**EXERCISE INSTRUCTIONS:** Copy out the review of the honeypot book in full, word for word.

**EXCERPTED TEXT:**

Given the authors I had high expectation when the delivery came through, thankfully it didn’t disappoint. Unsurprisingly the first chapter provides an overview of honypotting in general, covering high and low interaction systems over both physical and virtual systems, additionally the chapter introduces some core tools for your toolkit.

The next two chapters cover both high and low interaction honeypots respectively. I really liked the coverage of hi-int honeypots, it was this idea that drew me towards honeypots in the first place the idea of watching an attacker carefully exploit and utilise a dummy system always appealed. The material provided gives a great foundation for starting with a high interaction honeypot and some best practice advice for how to do so securely and safely. While I have read many reports and case studies that involved honeypots I have had difficulty finding in depth setup information and advice, leaving high interaction honeypots feeling a bit like black magic. The author’s information cuts through all the mystery allowing the reader to get a firm understanding of the topic. Likewise the discussion of low-interaction honeypots was equally well covered, although as I’ve spent some time with low-int systems in the past this chapter was more of a refresher than providing unknown information as I had found with the hi-int section.

**EXTRACTED ENTRIES:**
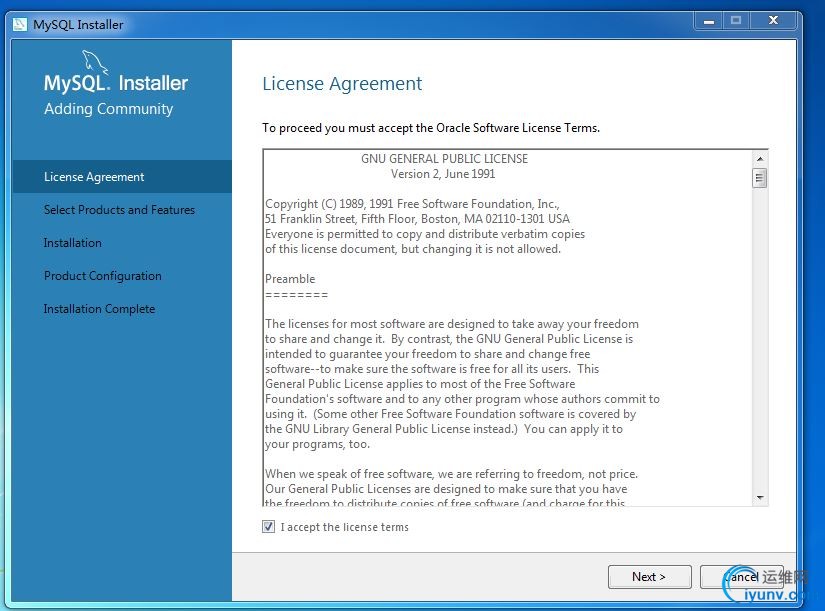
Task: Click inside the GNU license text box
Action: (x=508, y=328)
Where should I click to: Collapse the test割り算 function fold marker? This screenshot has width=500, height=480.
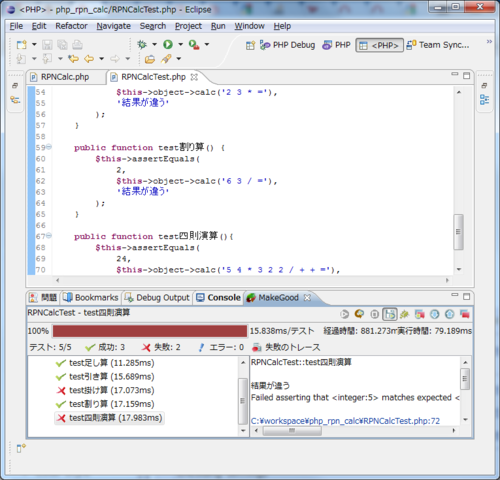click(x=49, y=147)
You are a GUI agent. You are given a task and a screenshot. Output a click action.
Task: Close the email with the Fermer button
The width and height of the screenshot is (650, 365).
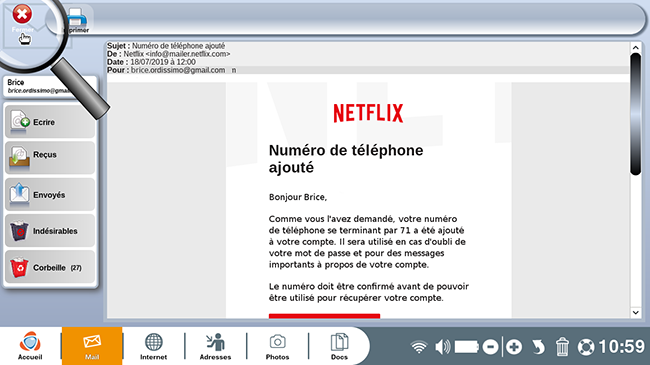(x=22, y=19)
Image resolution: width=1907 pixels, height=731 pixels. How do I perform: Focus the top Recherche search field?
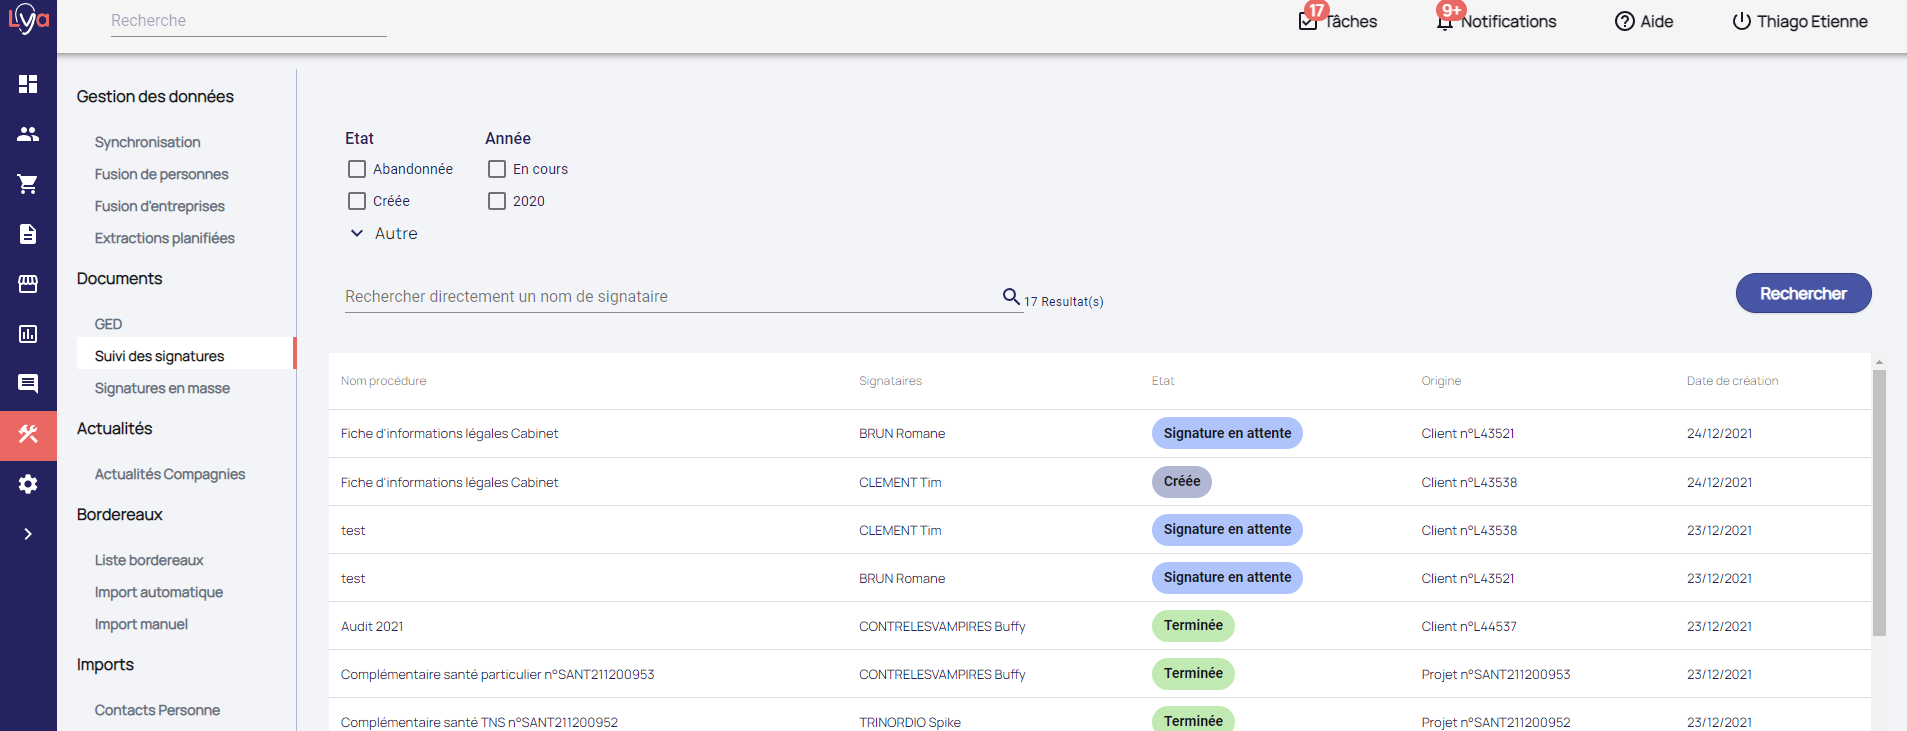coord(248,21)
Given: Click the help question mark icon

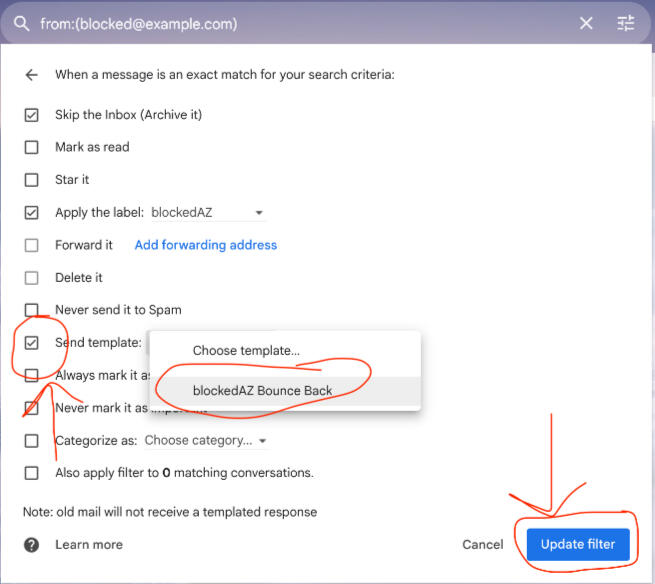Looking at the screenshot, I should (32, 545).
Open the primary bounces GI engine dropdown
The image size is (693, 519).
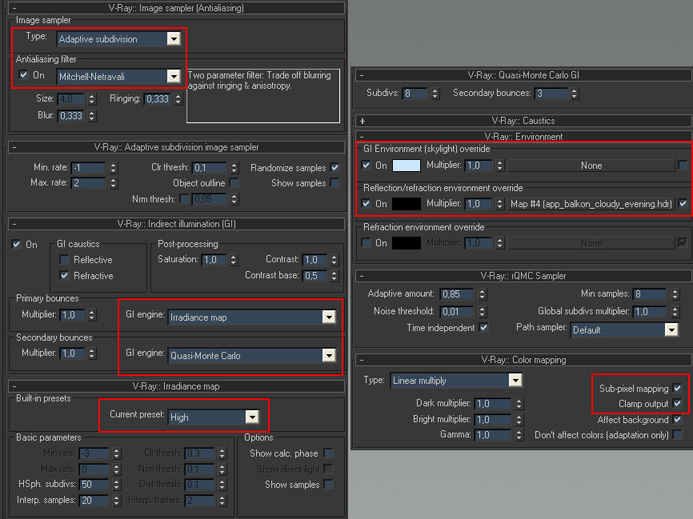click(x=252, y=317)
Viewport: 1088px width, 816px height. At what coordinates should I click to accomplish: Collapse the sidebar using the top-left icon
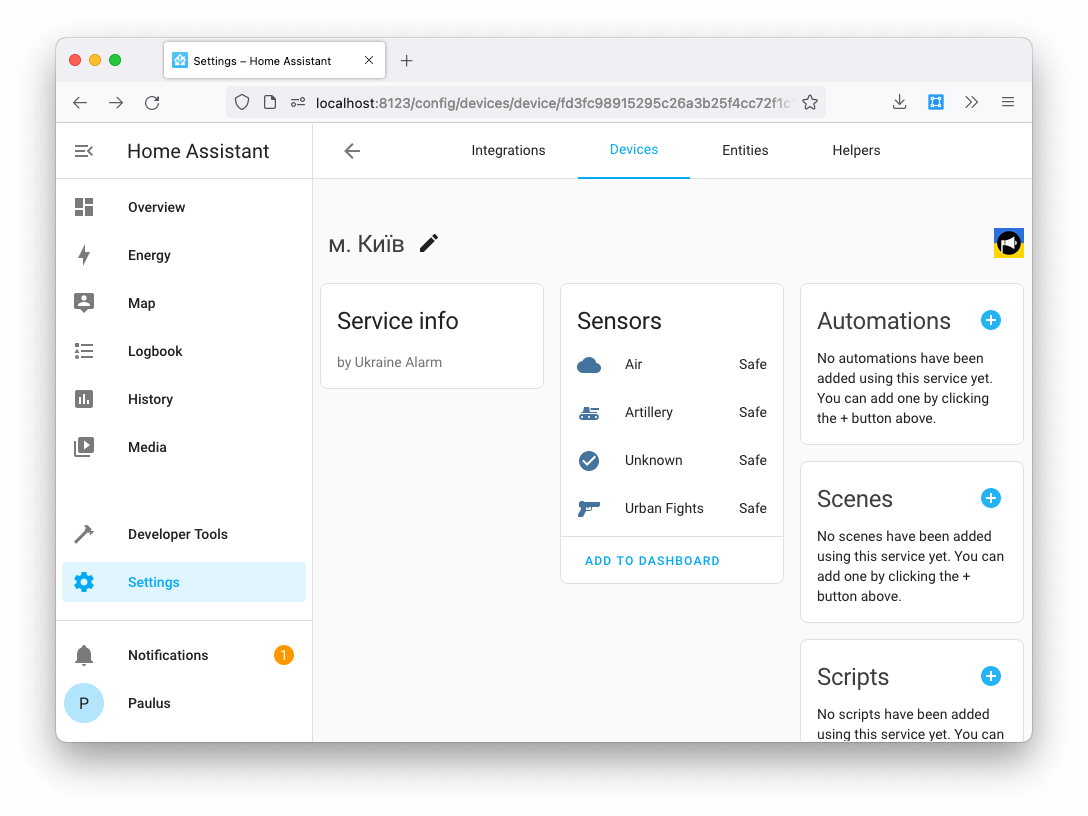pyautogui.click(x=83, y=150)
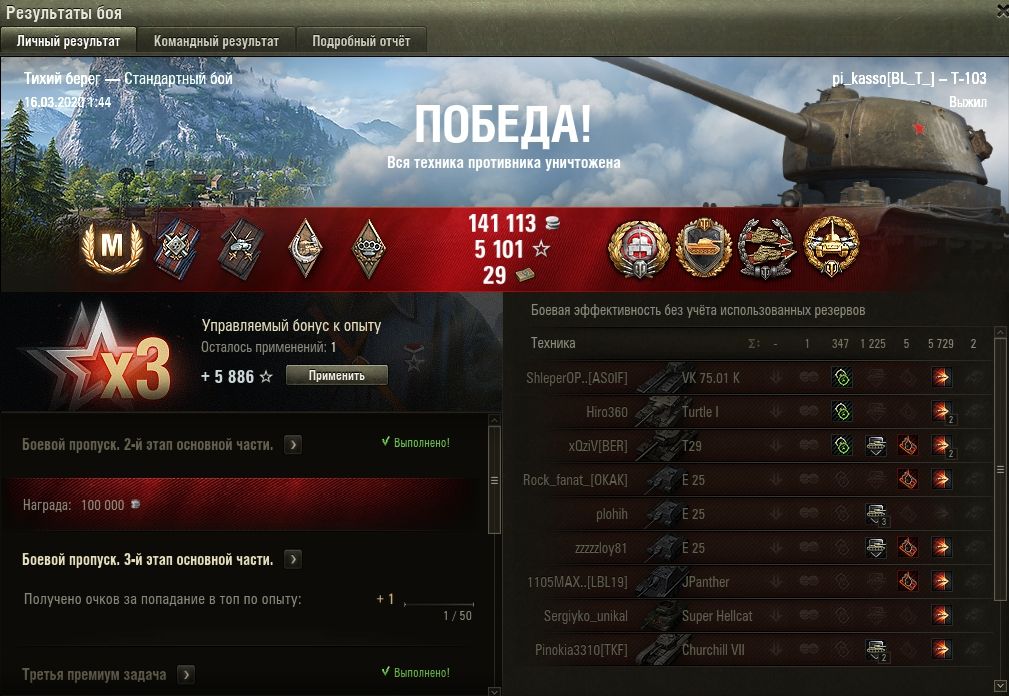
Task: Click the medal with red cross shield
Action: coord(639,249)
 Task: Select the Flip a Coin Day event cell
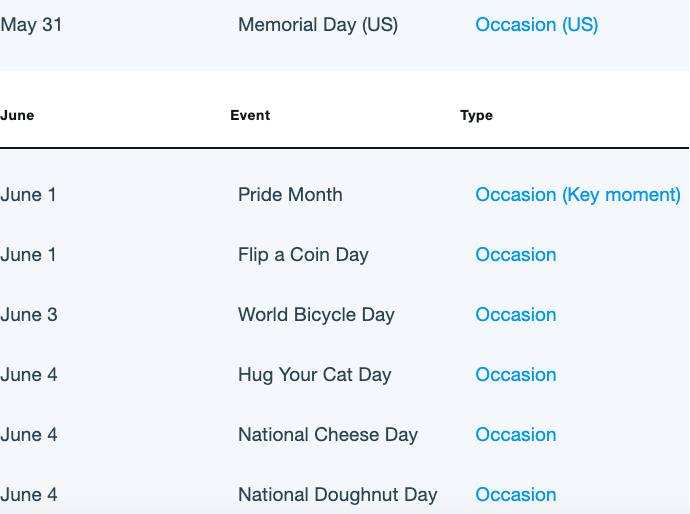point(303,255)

**RESULT OF THIS TASK:**
Given the authors I had high expectation when the delivery came through, thankfully it didn’t disappoint. Unsurprisingly the first chapter provides an overview of honypotting in general, covering high and low interaction systems over both physical and virtual systems, additionally the chapter introduces some core tools for your toolkit.

The next two chapters cover both high and low interaction honeypots respectively. I really liked the coverage of hi-int honeypots, it was this idea that drew me towards honeypots in the first place the idea of watching an attacker carefully exploit and utilise a dummy system always appealed. The material provided gives a great foundation for starting with a high interaction honeypot and some best practice advice for how to do so securely and safely. While I have read many reports and case studies that involved honeypots I have had difficulty finding in depth setup information and advice, leaving high interaction honeypots feeling a bit like black magic. The author’s information cuts through all the mystery allowing the reader to get a firm understanding of the topic. Likewise the discussion of low-interaction honeypots was equally well covered, although as I’ve spent some time with low-int systems in the past this chapter was more of a refresher than providing unknown information as I had found with the hi-int section.